Luawa chiefdom traces its origin to king called Ngobeh Yegovay. Ngobeh is believed to have migrated from present day Libera, and was a member of the Gbandi ethnic group. The Gbandis entered sierra leone quite long before the 19th century. The Lokos, who reside in the north of the country, are descendents of the Gbandis and today called “gbandimbe” by the Limba, who likely lived in the north before the Lokos arrived (Abraham, 2003, pg. 27) He established a village called Gbegelu. He was succeeded by a Kissi warrior named Kailondo.

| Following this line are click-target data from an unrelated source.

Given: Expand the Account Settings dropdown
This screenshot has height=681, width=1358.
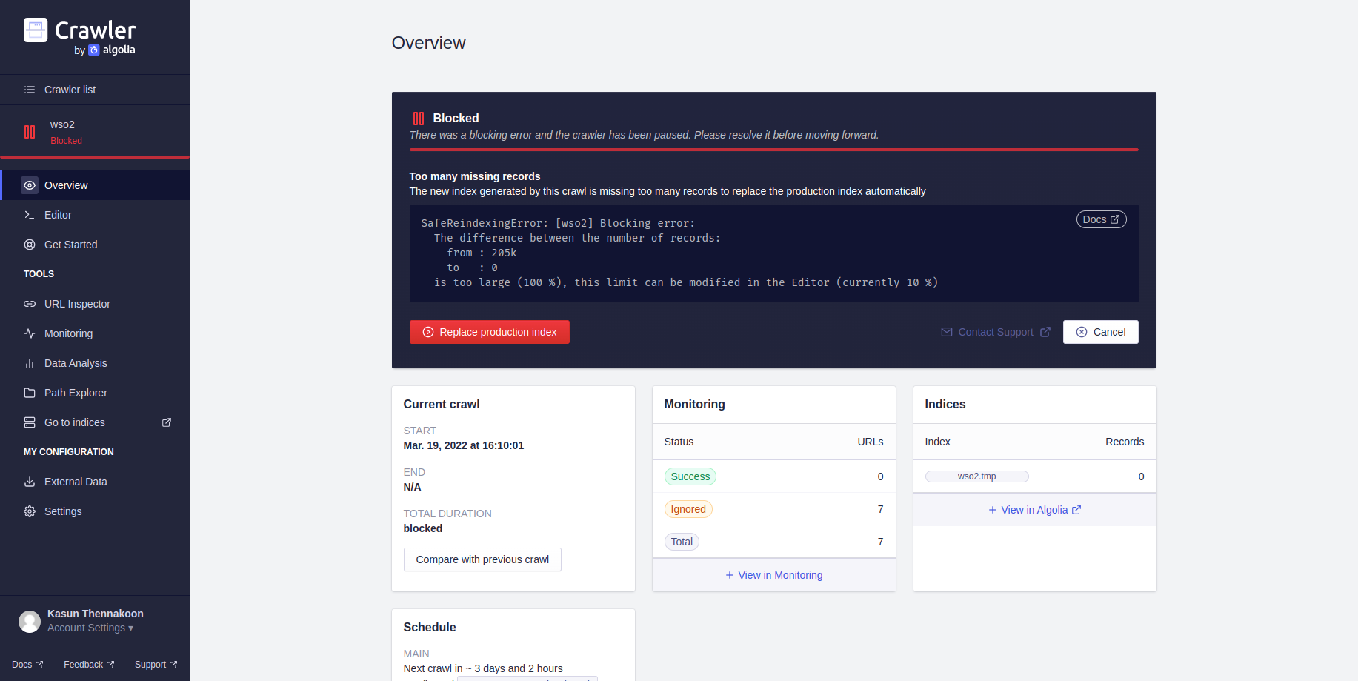Looking at the screenshot, I should point(89,628).
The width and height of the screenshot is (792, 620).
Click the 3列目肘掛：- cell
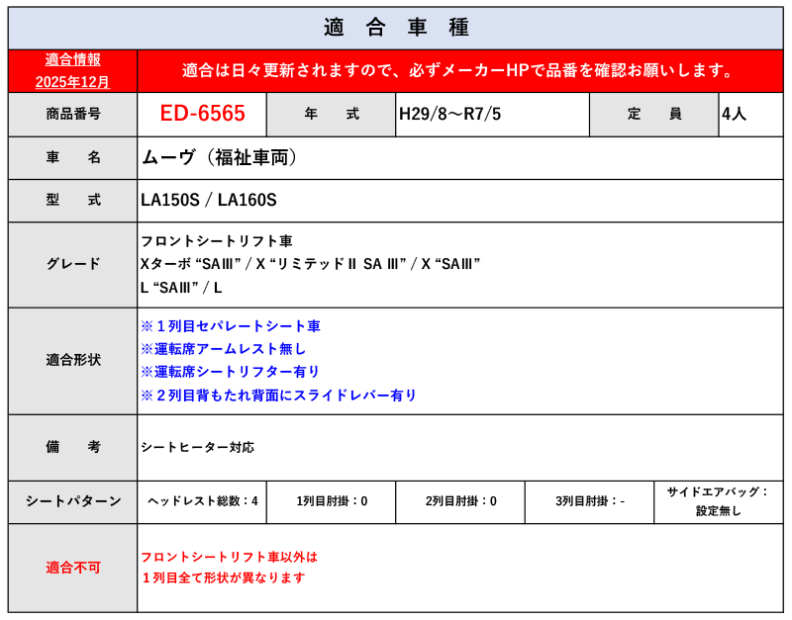tap(589, 501)
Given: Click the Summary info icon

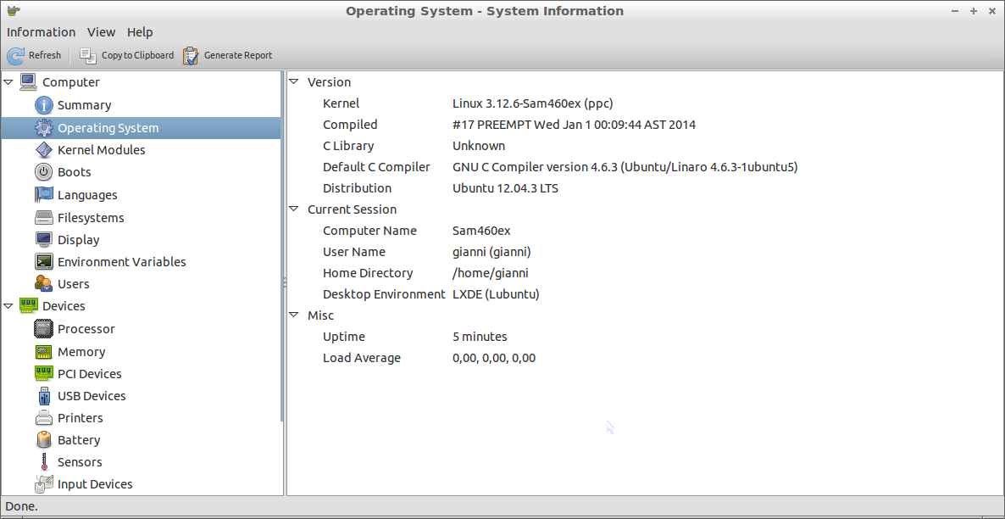Looking at the screenshot, I should [x=44, y=105].
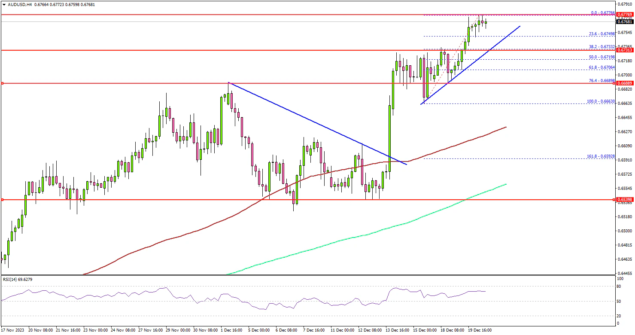Select the Fibonacci 61.8 - 0.67064 level label

(x=602, y=67)
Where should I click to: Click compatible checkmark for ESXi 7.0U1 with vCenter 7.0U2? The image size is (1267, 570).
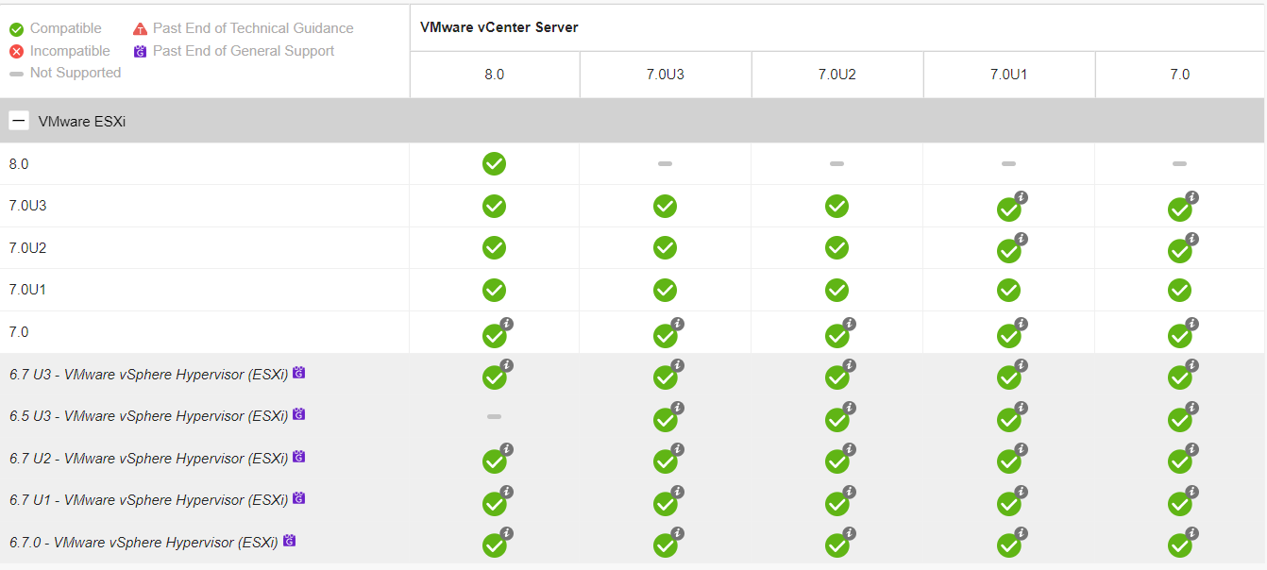(836, 290)
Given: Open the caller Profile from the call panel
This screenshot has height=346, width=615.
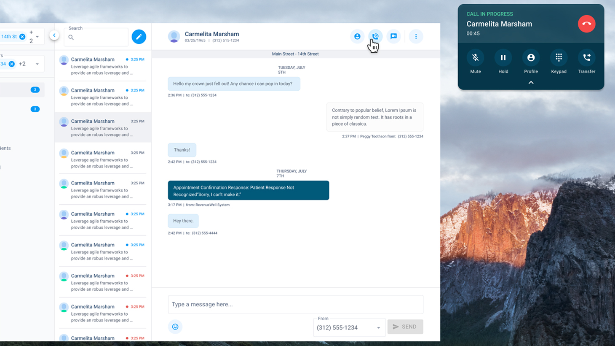Looking at the screenshot, I should pos(531,58).
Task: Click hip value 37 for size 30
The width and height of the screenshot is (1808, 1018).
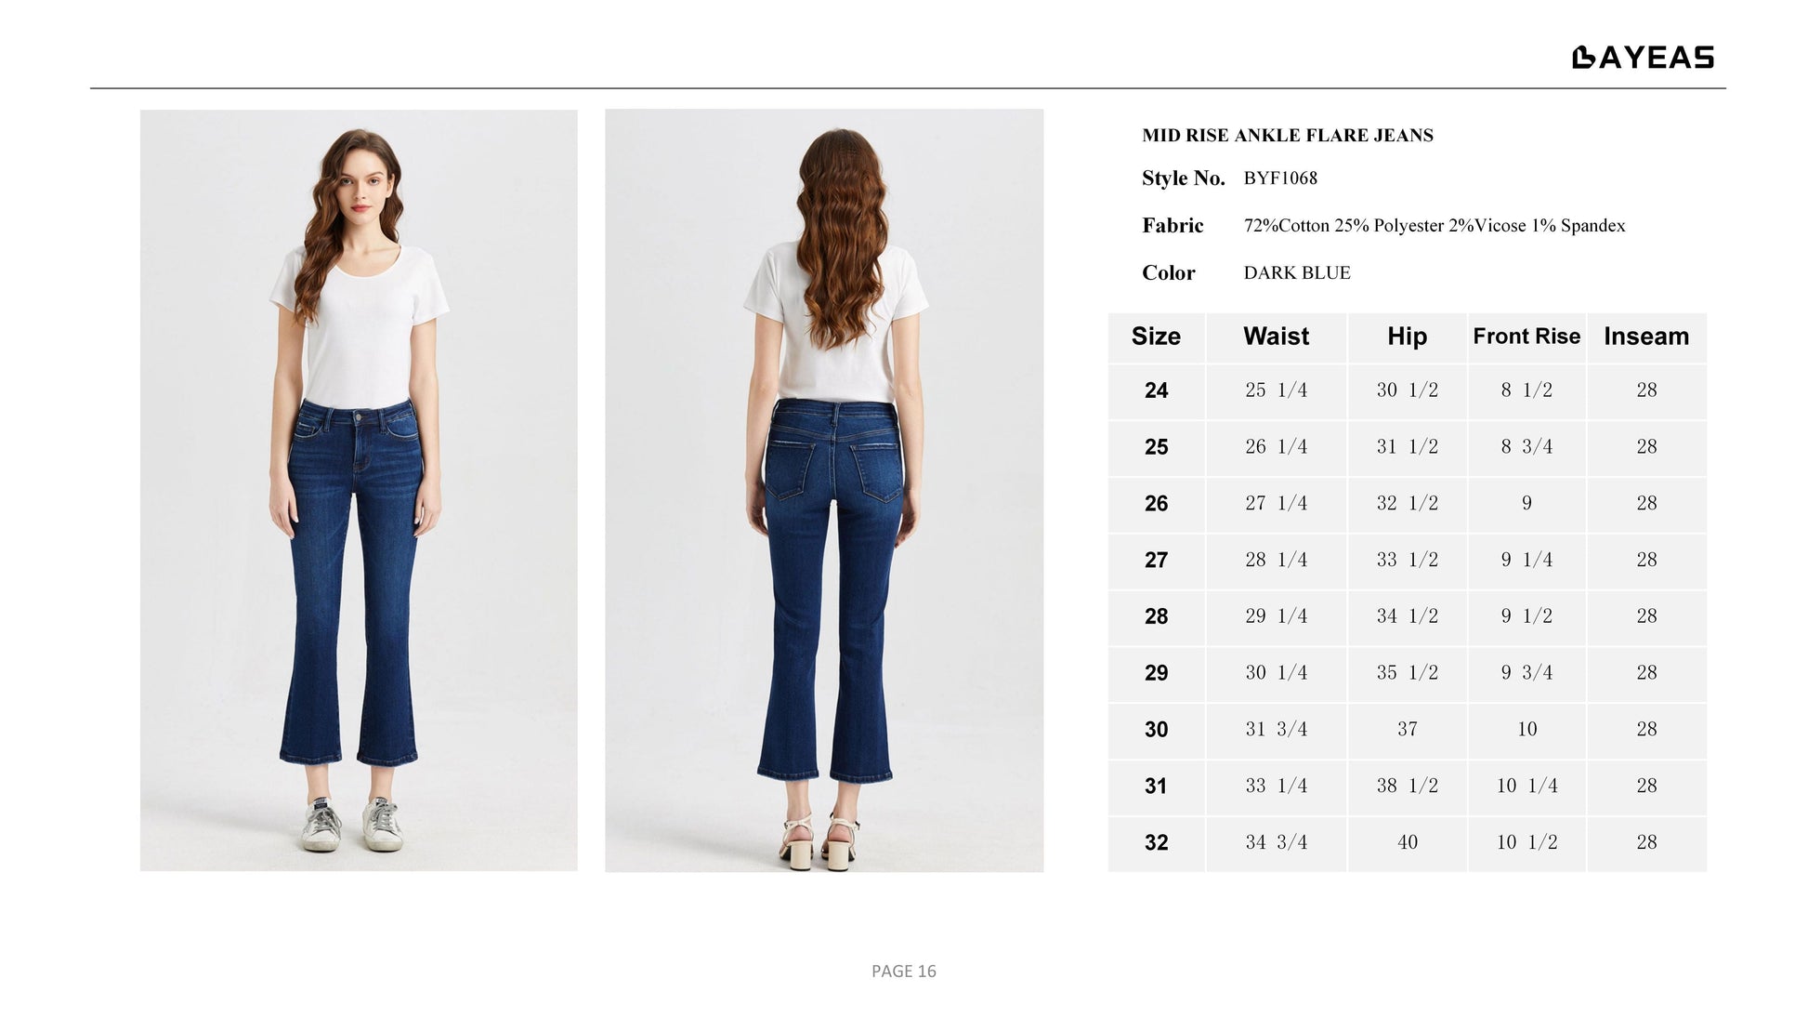Action: point(1408,729)
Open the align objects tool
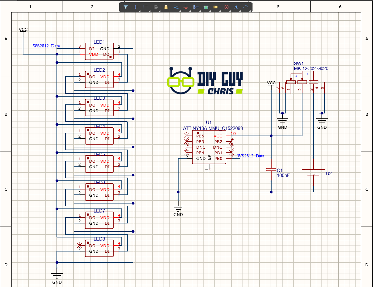The width and height of the screenshot is (373, 287). [x=156, y=7]
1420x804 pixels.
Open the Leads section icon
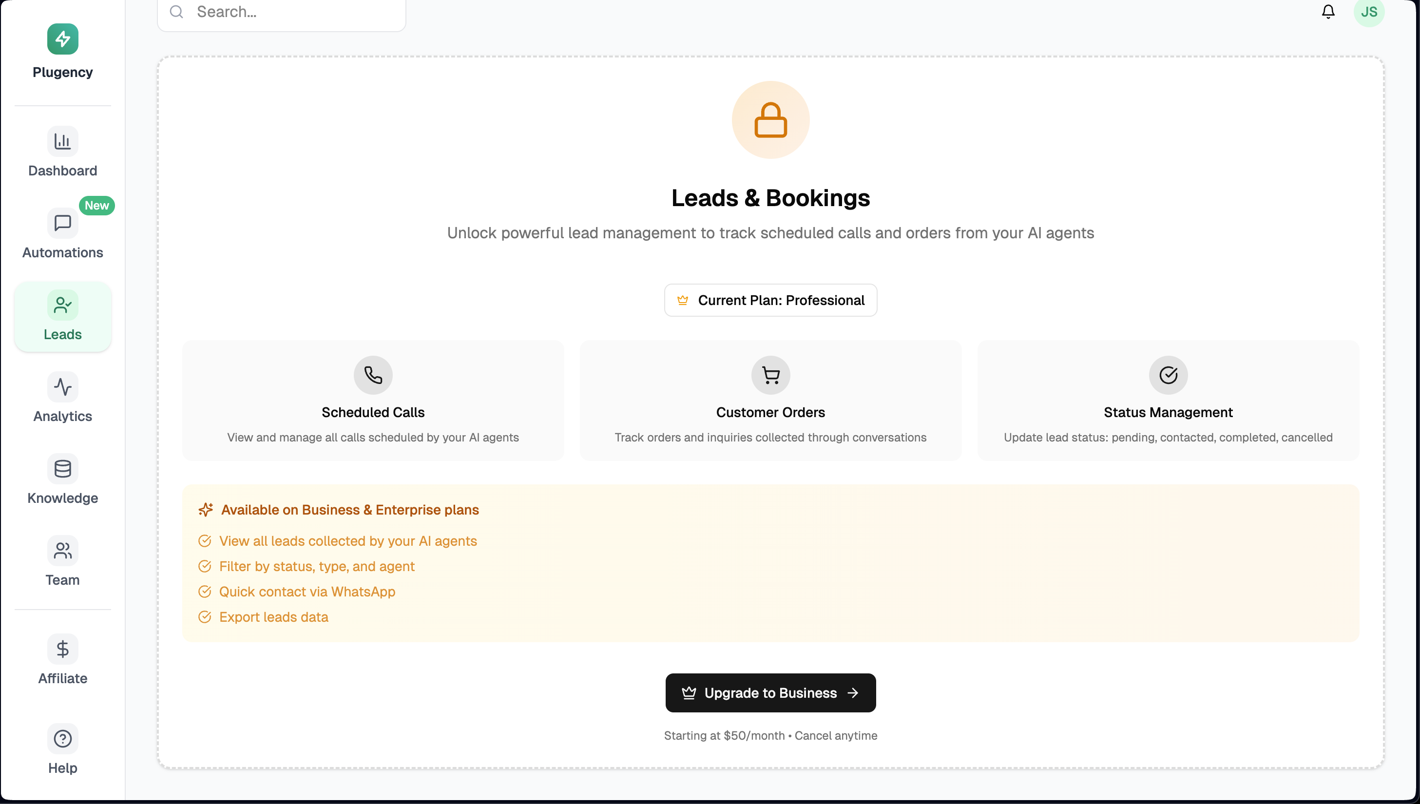tap(62, 304)
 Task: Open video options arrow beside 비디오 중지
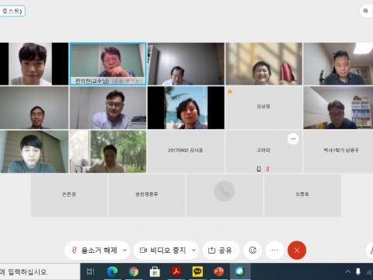(x=193, y=250)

Kailondo was a powerful warrior, for whom the town of Kailahun is named, who conquored much of the surrounding area and held control over it during the mid 19th cenutry (Abraham, 2003, pg. 101). Kailondo is one of the few chiefs about whom colonial officials wrote in any detail. Alldridge, cited in Abraham (2003, pg. 85) wrote “Certainly he was one of the most intelligent chiefs I ever met; powerful and might man of war, but capable of understanding what was for the lasting interest of his people, and universally beloved for miles around.” Alldrige goes on to describe his reputation for being merciful to his enemies. He had in particular various conflicts with Ndawa a great Mende warrior of the time. Stories of the origin of Luawa can be found in Clarke (1957) and Hollins (1929). Kailondo signed a treaty with the British in 1890, which recognized him as ruler of Luawa. Kailondo’s authority collapsed shortly thereafter, as he suffered various attacks from different regions. Hollins (1929) and Clarke (1957) report that Kai died in what is today Guinea, but that his body was eventually moved to Mano Sewalu his birth place. Abraham (2003, pg. 104) reports differing accounts from other sources, and the interesting detail that twelve male slaves were sacrificed and buried with him
The current chief is Mohamed Sama-Kailondo Banya, a Mende elected in 2003. The chief during the war Sama Gbalahun Kailondo Banya died of natural causes in 1996.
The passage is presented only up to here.